In the eastern equatorial Pacific, SSTs are nearly 2°C colder in “ISCCP” than in CNTRL and, in fact, are colder than observed. Furthermore, the annual mean east–west SST gradient in the eastern equatorial Pacific (Fig. 5) is much more pronounced in “ISCCP” than in CNTRL. The equatorial cold tongue is stronger and extends farther westward in “ISCCP.” In the annual mean, both simulations display a double SST maximum flanking both sides of the equatorial cold tongue. However, in “ISCCP,” the southern SST maximum does not protrude as far east as the northern SST maximum, in somewhat better agreement with COADS. Seasonally, the latitudinal asymmetry is strongest during boreal summer and early autumn. The corresponding simulated tropical precipitation patterns (not shown) exhibit similarly shaped patterns. In NOLOW (not shown), the cold tongue is barely discernible. Thus, it appears that the equatorial cold tongue and latitudinally asymmetric SST patterns flanking it is not well sustained without realistic tropical MSc.
Another striking feature of Fig. 5 are the cold biases in the western tropical Pacific. They are of the order of 1.5° and 2.5°C, respectively, in CNTRL and “ISCCP.” These cold biases suggest that our shortwave cloud forcing is too strong in the western tropical Pacific. Indeed, ISCCP data indicate that our global constant value of low cloud optical depth (τ = 9) is too large for this region, although fairly reasonable for the MSc region. In contrast, NOLOW (not shown) exhibits a warm bias of nearly 3°C. Lacking any MSc clouds, its warm pool extends eastward across the Pacific, and its cold tongue is exceptionally weak. Most of the ∼5.5°C SST warming in the western tropical Pacific between “ISCCP” and NOLOW is associated with the local reduction in low cloud fraction there from ∼25%–30% in “ISCCP” to 0% in NOLOW and corresponding ∼66 W m−2 increase in surface net shortwave radiation. This change implies an apparent local sensitivity of ∼1°C (11 W m−2)−1 (with other variables free to vary). However, ∼1°C of the warming represents a remote response to the reduction in low cloud fraction farther east.
Although NOLOW has weaker annual mean equatorial zonal SST gradients (as well as weaker surface easterlies) than CNTRL, they do not entirely vanish. Seager and Murtugudde (1997) have shown that a zonal SST gradient can survive even in the presence of uniform surface heating. The latter is not imposed over the equatorial Pacific in any of the above experiments. However, in NOLOW, the surface net shortwave radiative flux is quite spatially uniform over much of the equatorial Pacific. This is not surprising considering that its low cloud amount is zero, the cloud optical depths are constants, and shortwave heating in our model is dominated by low clouds.

# Data rows:
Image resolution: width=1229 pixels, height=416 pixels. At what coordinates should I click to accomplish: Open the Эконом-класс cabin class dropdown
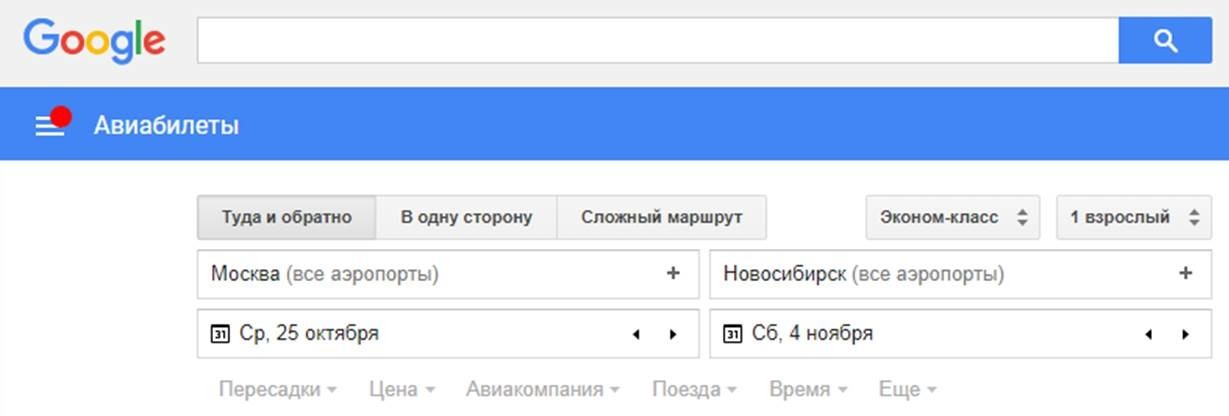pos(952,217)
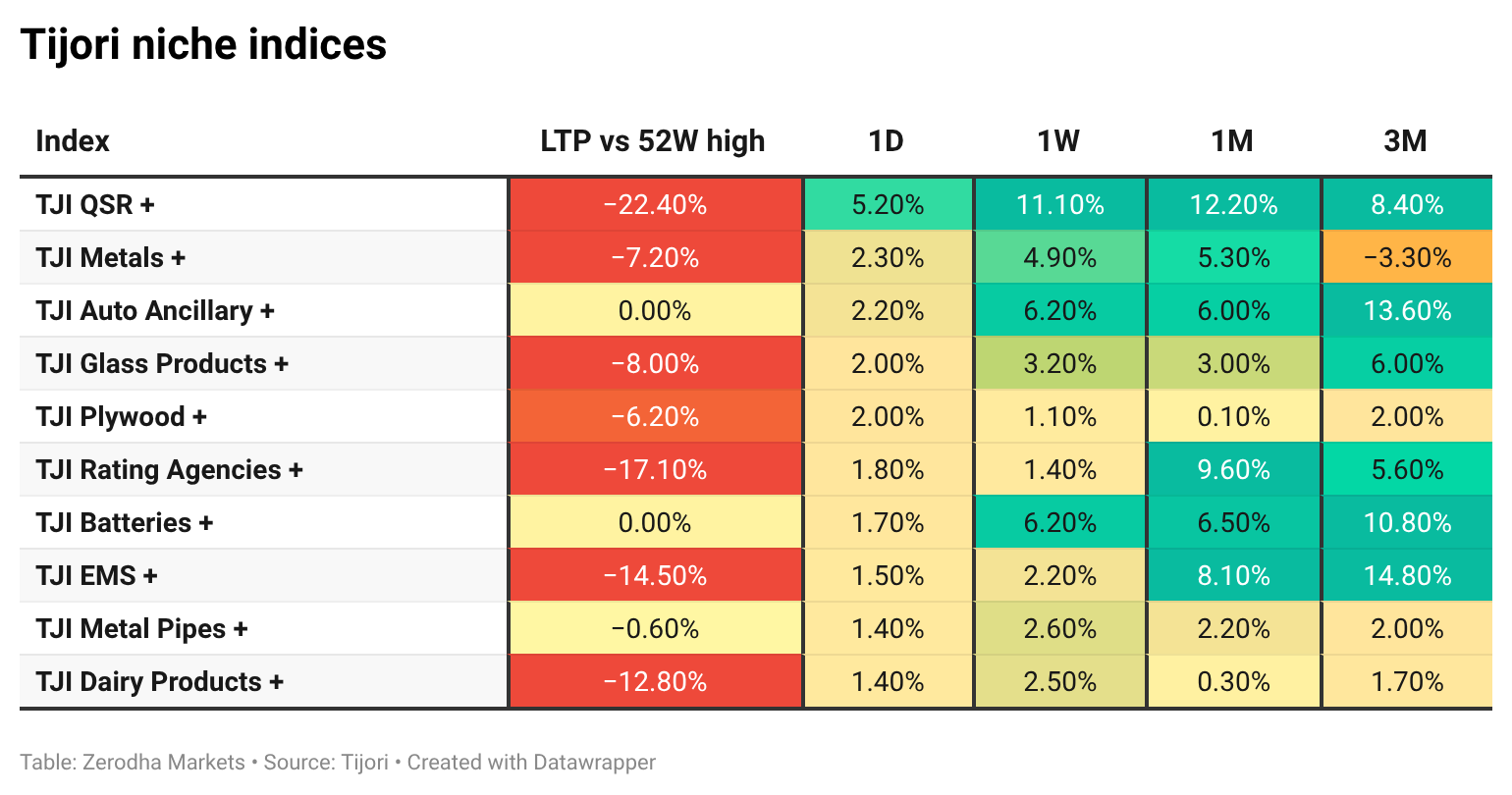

---

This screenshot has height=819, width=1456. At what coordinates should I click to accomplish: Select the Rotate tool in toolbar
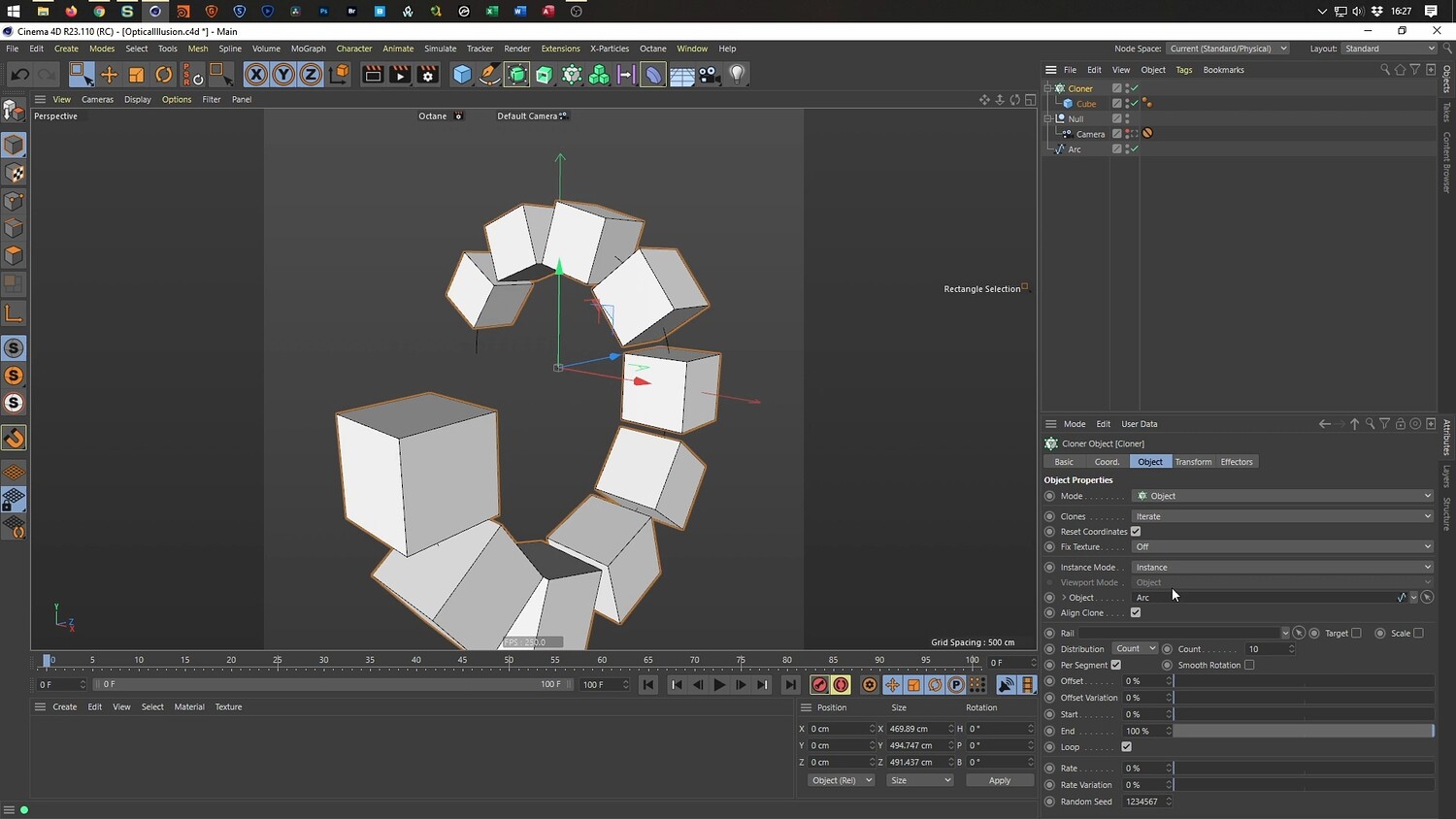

...

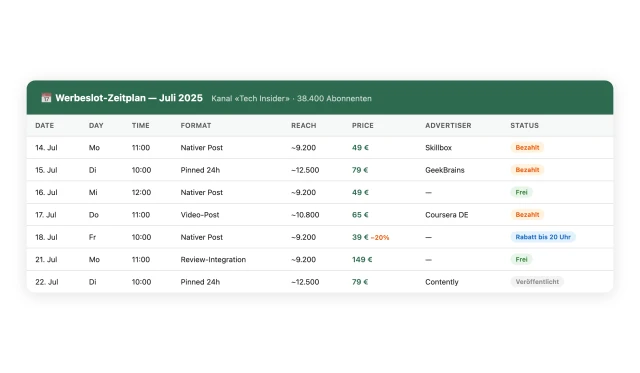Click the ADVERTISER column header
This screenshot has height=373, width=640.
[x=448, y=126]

# Tasks to carry out:
- A) According to the Pacific SST passage, what global constant value of low cloud optical depth does the model use?
- B) Retype the stretch of the Pacific SST passage from "Although NOLOW has" through "by low clouds.", keeping every word and character the same.
- C) Using the Pacific SST passage, explain why the surface net shortwave radiative flux in NOLOW is quite spatially uniform over much of the equatorial Pacific.

# Outputs for the tasks:
- A) τ = 9

- B)
Although NOLOW has weaker annual mean equatorial zonal SST gradients (as well as weaker surface easterlies) than CNTRL, they do not entirely vanish. Seager and Murtugudde (1997) have shown that a zonal SST gradient can survive even in the presence of uniform surface heating. The latter is not imposed over the equatorial Pacific in any of the above experiments. However, in NOLOW, the surface net shortwave radiative flux is quite spatially uniform over much of the equatorial Pacific. This is not surprising considering that its low cloud amount is zero, the cloud optical depths are constants, and shortwave heating in our model is dominated by low clouds.

- C) In NOLOW the low cloud amount is zero and the cloud optical depths are constants. Shortwave heating in the model is dominated by low clouds, so removing them leaves little to vary the shortwave flux from place to place.